CONTRATAPA
› Por Sonia Catela
Salían a apostar por pares o nones, según las patentes de los autos que pasaban, en esa ruta de dos puntas: Norte, Salta; en el extremo opuesto, la capital del mundo, Buenos Aires. Se ubicaban frente a la cabina de peaje, donde cada vehículo caía en el corral de la fila y, en tanto era atendido, cantaba repetidas veces su número, dándoles tiempo para cebarse un mate, o fumar un cigarrillo. Armando, Raúl, Luli. Cuando Armando perdió por primera vez, a los doce apenas cumplidos, le tocó ir a destapar una tumba recién cavada en el cementerio donde los féretros aún venían sin soldaduras, y cortarle un mechón de cabellos al difunto.
La prenda también incluía remitírselo a la viuda por correo (la viuda denunció, la policía rejuntó nombres de indeseables y la acusación cayó sobre la testa de un tal Rosales). Porque como los jugadores no tenían objetos ni divisas para colocar en el tapete, ponían en disputa actos temerarios y honras. Una ruleta accesible en un poblado cataléptico.
Ciertas tardes, preferían instalarse en la rotonda de entrada al poblado y era el hipódromo veloz, donde cuando uno de los tres ya descontaba su triunfo, de la retaguardia se disparaba un conductor osado y hacía saltar la cifra ganadora al traspasar en maniobra prohibida al lento camión que llevaba hacienda hacia el matadero, o al ómnibus local, y despojaba legítimamente de su triunfo al que se había jugado por el rezagado. Pero las apuestas apuntaron luego un escalón por encima del riesgo de perder temporalmente la libertad. Raúl tuvo que dirigirle piropos insultantes y agravios a la petulante hija del propietario de la fábrica de acumuladores, la única fuente laboral de los pocos ocupados del caserío, y puso en peligro el puesto de su propio padre. Una semana después, Lucrecia Otaño logró que ese despido se concretase.
Estaban aburridos.
Sin embargo, Raúl cobró conciencia de qué ponía en danza cuando abría la boca para decir "2", o "5". "Maldito pueblo, maldita bruja oligarcona" coincidieron. Cuando a Luli le tocó circuncidar a Chicho, su perro, tomó todas las precauciones indicadas por el veterinario que se arrimaba quincenalmente a Villa Ana. El perro sobrevivió y Luli decidió que suspendería su participacion en esa ruleta rusa diaria. Pero no lo hizo.
El tedio.
Las prendas se fijaban de antemano por simple mayoría de votos, y subieron de tono. Ya andaban por los dieciséis años al momento en que la provincia cerró el bachillerato que funcionaba experimentalmente en el pueblo, trasladándolo a Rafaela, 170 km y doce pesos diarios de distancia. Ninguno terminó el quinto año.
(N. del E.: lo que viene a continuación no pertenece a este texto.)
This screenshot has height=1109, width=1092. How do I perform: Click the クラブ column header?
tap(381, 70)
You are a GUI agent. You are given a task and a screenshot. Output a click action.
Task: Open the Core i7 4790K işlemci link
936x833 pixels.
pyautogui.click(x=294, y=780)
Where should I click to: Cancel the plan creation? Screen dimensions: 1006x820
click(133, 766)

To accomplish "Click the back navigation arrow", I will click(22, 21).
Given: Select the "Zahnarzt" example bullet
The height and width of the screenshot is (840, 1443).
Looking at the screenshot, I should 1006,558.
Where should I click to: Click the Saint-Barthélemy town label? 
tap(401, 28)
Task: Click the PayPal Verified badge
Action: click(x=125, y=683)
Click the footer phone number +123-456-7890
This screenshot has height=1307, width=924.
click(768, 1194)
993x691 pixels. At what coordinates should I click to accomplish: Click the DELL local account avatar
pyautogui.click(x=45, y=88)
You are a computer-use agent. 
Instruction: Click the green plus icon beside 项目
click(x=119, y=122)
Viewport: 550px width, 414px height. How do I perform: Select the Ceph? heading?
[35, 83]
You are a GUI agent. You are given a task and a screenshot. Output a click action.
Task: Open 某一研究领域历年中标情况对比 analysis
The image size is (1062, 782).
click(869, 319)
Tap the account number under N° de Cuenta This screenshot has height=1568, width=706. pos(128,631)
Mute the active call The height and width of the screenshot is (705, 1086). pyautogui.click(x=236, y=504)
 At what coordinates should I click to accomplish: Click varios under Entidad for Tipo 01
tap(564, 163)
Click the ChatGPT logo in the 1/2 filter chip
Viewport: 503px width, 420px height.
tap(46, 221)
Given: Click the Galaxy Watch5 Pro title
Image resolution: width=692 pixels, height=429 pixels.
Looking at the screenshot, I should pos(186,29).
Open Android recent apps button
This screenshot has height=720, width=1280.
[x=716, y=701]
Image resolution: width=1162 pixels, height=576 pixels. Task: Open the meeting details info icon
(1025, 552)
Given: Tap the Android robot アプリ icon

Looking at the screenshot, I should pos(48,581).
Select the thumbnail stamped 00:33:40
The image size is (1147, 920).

Ahora les costaba elucubrar, como pago de la apuesta perdidosa, algo que los sacara de esa monotonía.
"El que pierda hoy, hace dedo y se va hasta el final, sin vuelta", propuso Armando. Voto secreto. Unánime aceptación. Se instalaron ante la cabina de peaje para que no quedaran dudas del número de la patente (a veces borroso; un ocho que parece un tres). Armando y Raúl pusieron su destino en manos de los pares. Luli optó por el bando contrario. Eligió mal. Los otros lo vieron subirse a un camión que apuntaba al sur. Se saludaron como si fueran a verse la mañana siguiente. Nunca más lo hicieron. La próxima tarde, le tocó a Armando el turno de marcharse. Al tercer día, Raúl cayó a la ruta a jugar solo. Apostó a impares. Si erraba, emprendería la partida definitiva. El cuatro de la chapa lo derrotó. Se puso de pie en la banquina, cerró la mano, pulgar hacia su derecha, pero una cobardía inexplicable viró sus pies y los enfiló a la puerta de tablas verdes de su casa. "Quizá los tres queríamos perder", se dijo. Pero entonces ¿por qué no se animó él al despegue?
De ahí en más se dedicó a pasar las tardes muertas en el bar Avenida, salvo que le hubiera surgido una changa.
Sus hijos adolescentes acuden a diario a la ruta y repiten el juego. Alguno de los tres terminará soplado a la nada desde esta nada. Cuando Raúl se entere, tendrá que alegrarse. Se le destrozará el corazón.